Franck Semou

Personal information
- Full name: Franck Semou
- Date of birth: 25 August 1992 (age 33)
- Place of birth: Copenhagen, Denmark
- Height: 1.76 m (5 ft 9+1⁄2 in)
- Position: Defensive midfielder

Youth career
- 2003–2006: KB
- 2006–2007: AB
- 2008–2009: Hvidovre IF
- 2010–2011: Brøndby IF

Senior career*
- Years: Team / Apps / (Gls)
- 2009–2010: Hvidovre IF / 40 / (1)
- 2010–2014: Brøndby IF / 27 / (0)
- 2014: → AB (loan) / 8 / (0)
- 2014–2015: Svebølle B&I / ? / (?)
- 2015: Brumunddal / 22 / (6)
- 2016–2017: HamKam / 10 / (0)

International career
- 2009: Denmark U-17 / 1 / (0)
- 2009–2010: Denmark U-18 / 7 / (0)
- 2010–2011: Denmark U-19 / 11 / (0)
- 2012: Denmark U-20 / 3 / (0)

= Franck Semou =

Danish footballer (born 1992)

Franck Semou (born 25 August 1992) is a Danish former professional football player, who most recently played as a defensive midfielder for HamKam.

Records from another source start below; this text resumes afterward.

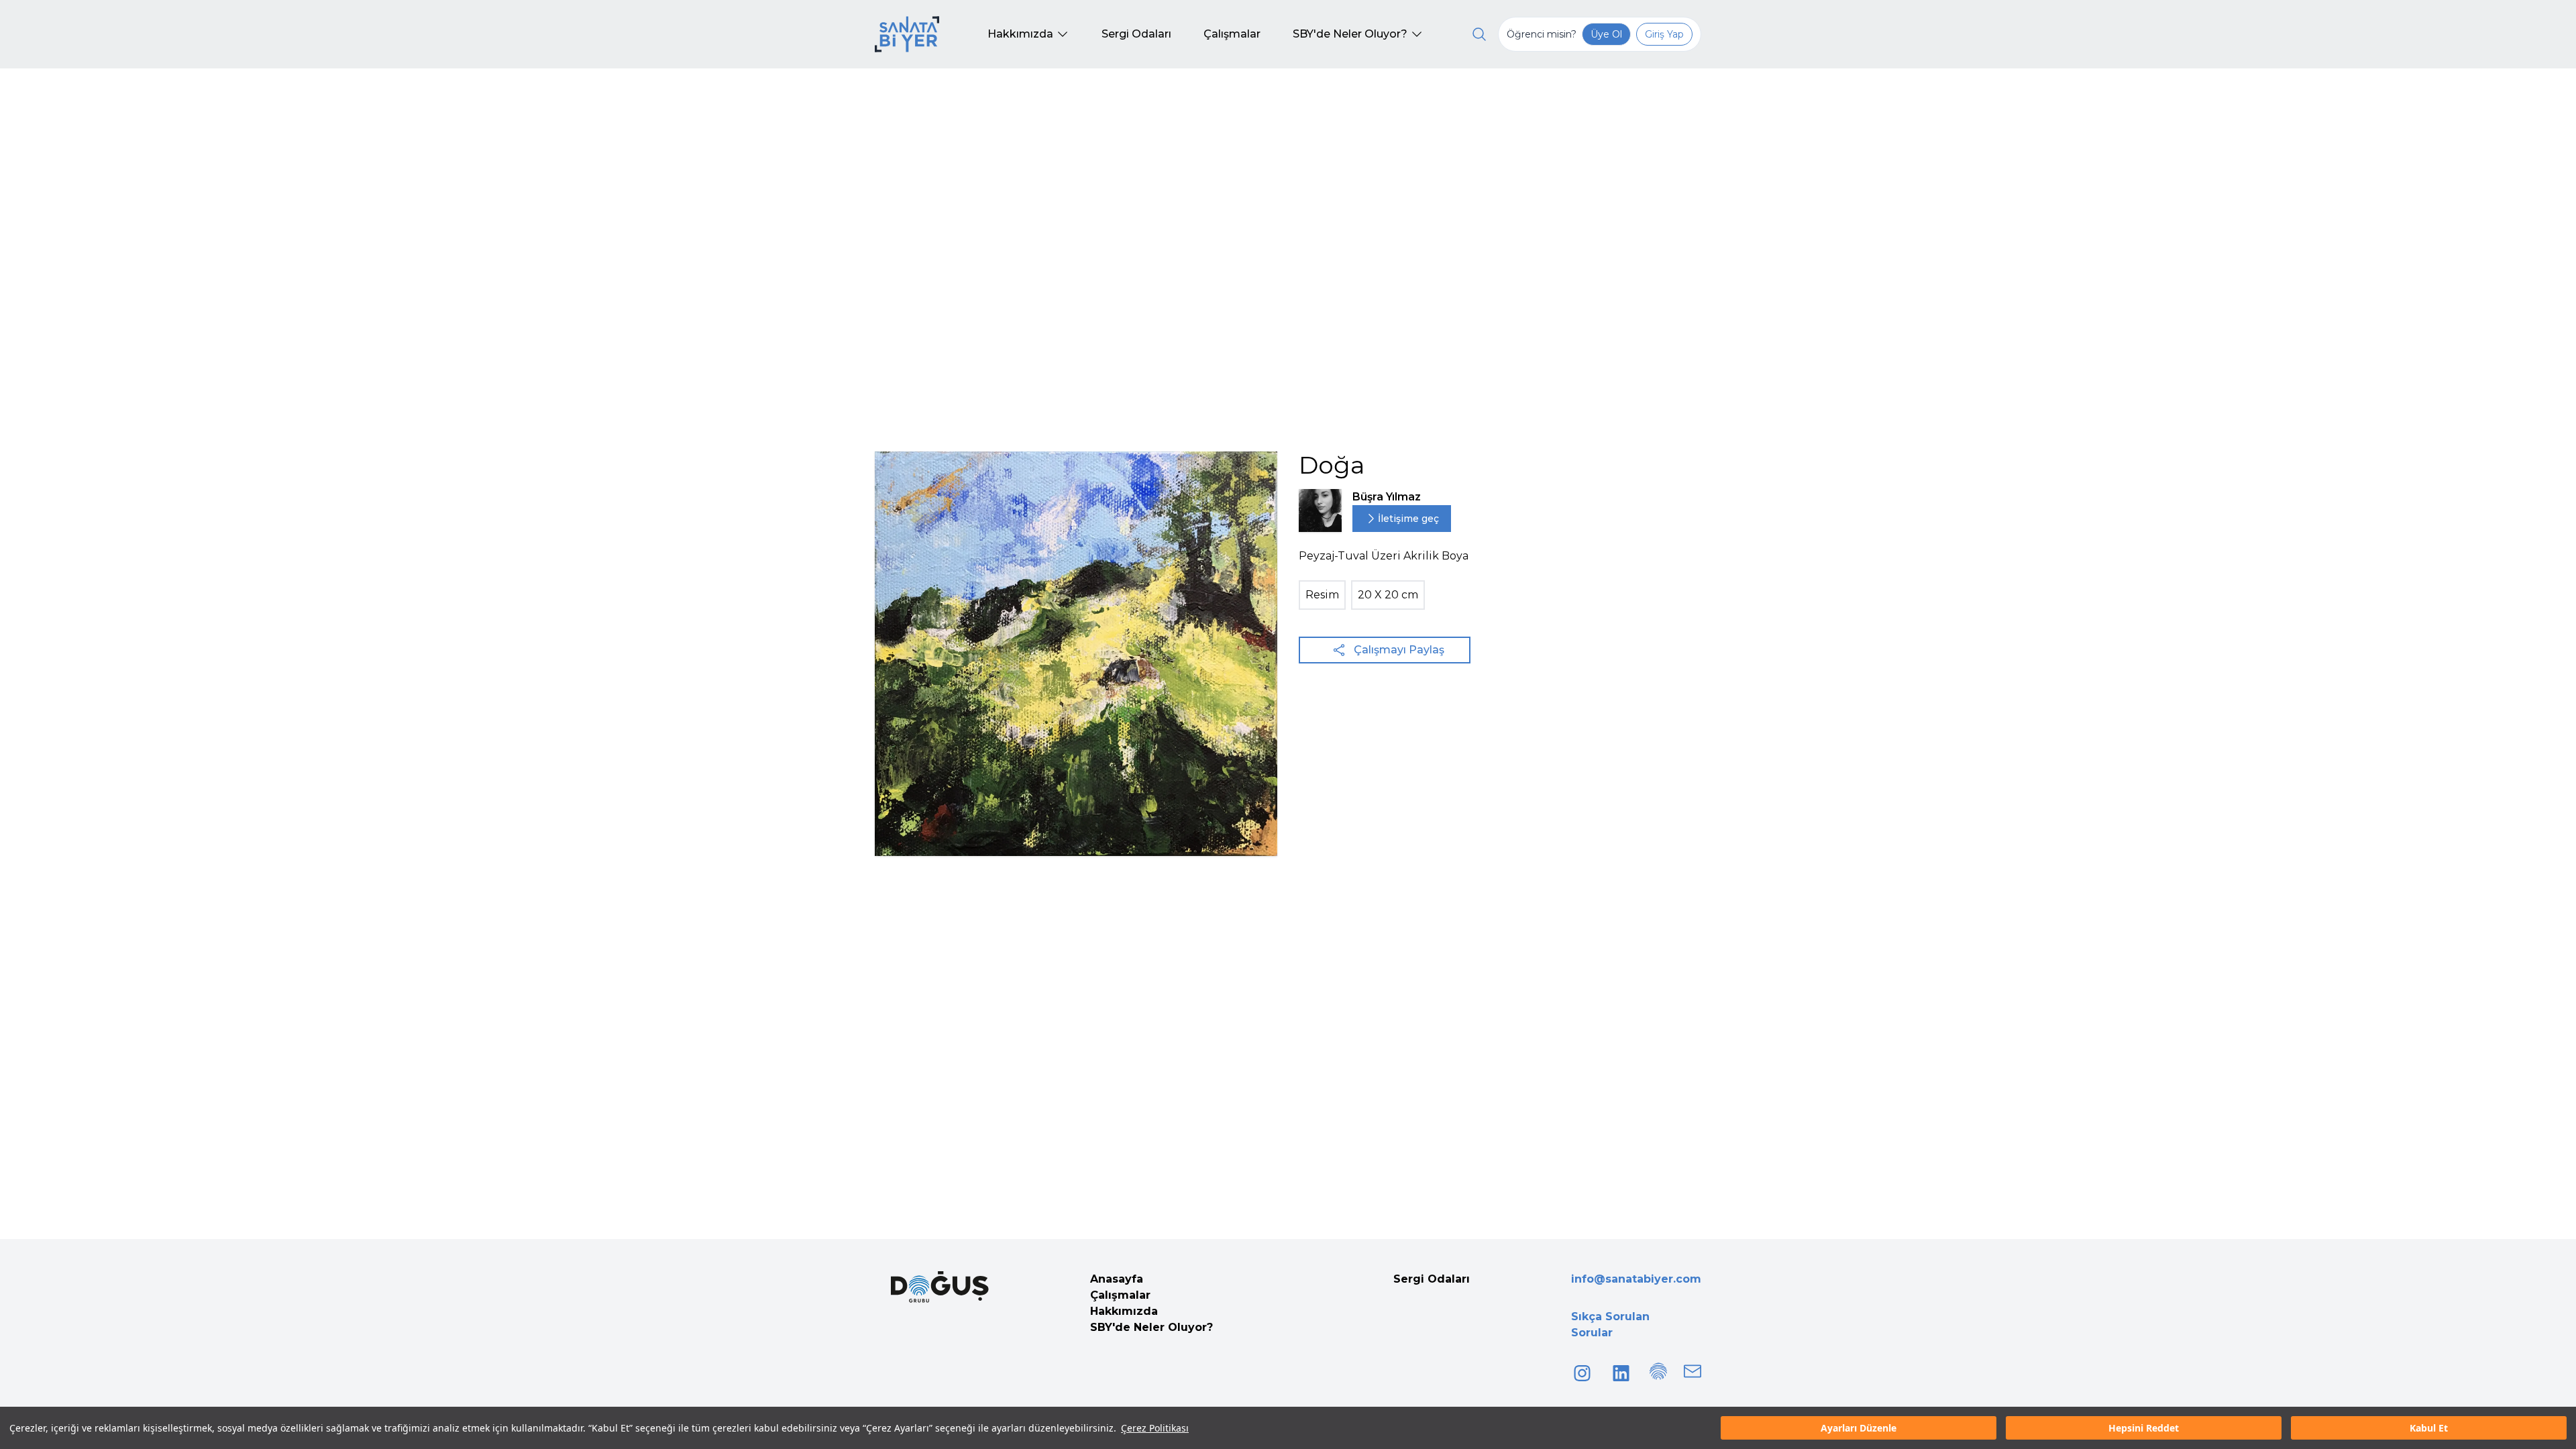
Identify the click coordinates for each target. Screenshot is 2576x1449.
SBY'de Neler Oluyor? (1151, 1327)
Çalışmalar (1120, 1295)
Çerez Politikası (1155, 1427)
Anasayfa (1116, 1279)
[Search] (1479, 34)
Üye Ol (1606, 34)
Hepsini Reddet (2143, 1427)
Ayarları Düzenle (1858, 1427)
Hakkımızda (1124, 1311)
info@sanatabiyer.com (1636, 1279)
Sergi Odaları (1431, 1279)
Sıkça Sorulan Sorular (1610, 1324)
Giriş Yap (1664, 34)
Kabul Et (2429, 1427)
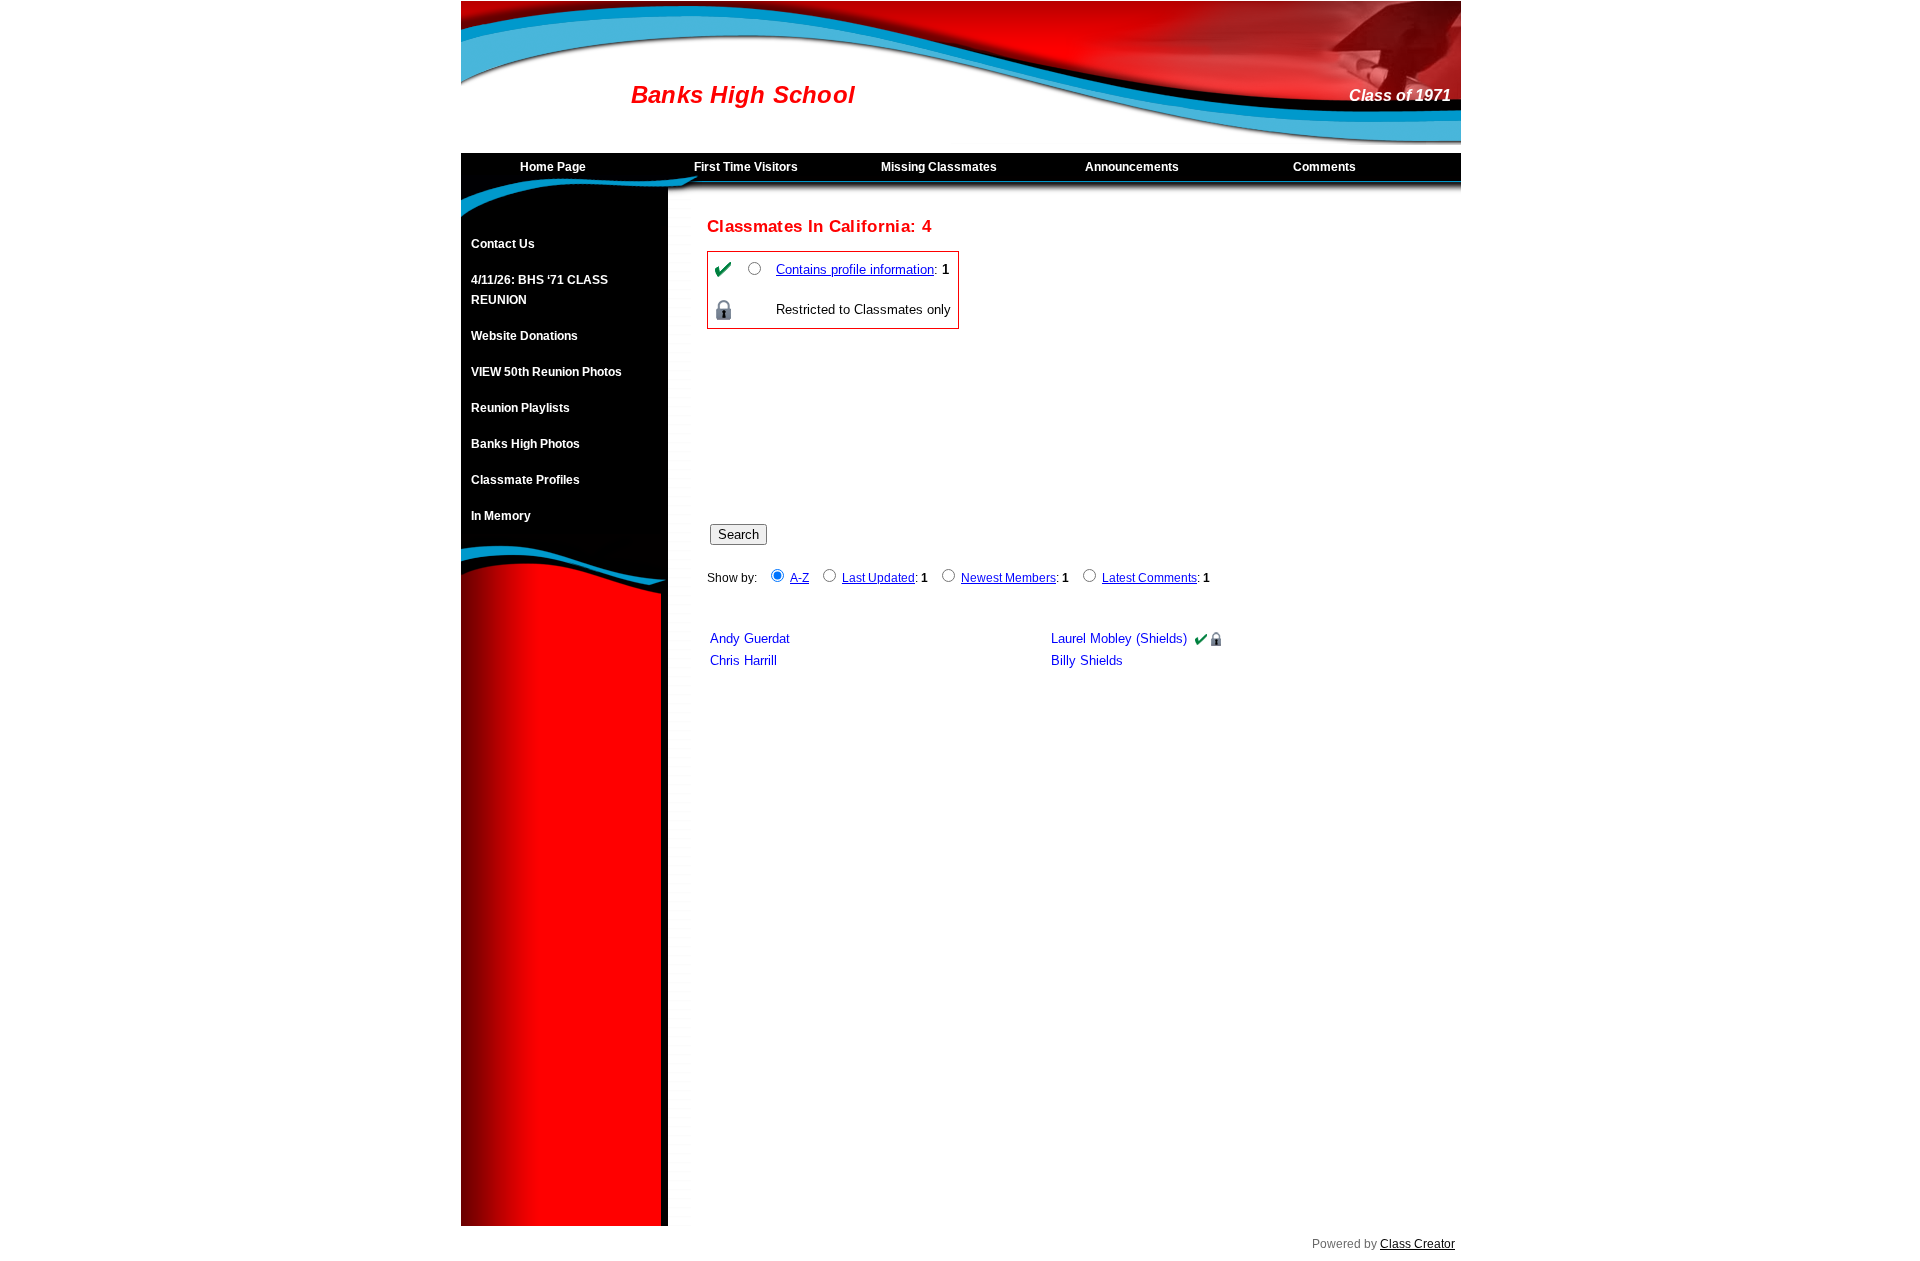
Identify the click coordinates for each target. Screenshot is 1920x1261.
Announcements (1132, 167)
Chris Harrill (743, 660)
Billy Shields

On November 30, 2016, Semou was attacked outside HamKams training ground and beaten in the head with a hammer. Two men, one of them a member of Hells Angels, were later convicted for the attack in the lower courts.

==Career==
Semou began his career with Kjøbenhavns Boldklub and in summer 2006 joined the youth team of Akademisk Boldklub. On 4 December 2007 left Akademisk Boldklub and signed for Hvidovre IF. Semou debuted for Hvidovre IF team 5 October 2008 against Viborg FF.

==International career==
He is a former Denmark under-17 and Danish under-19 player.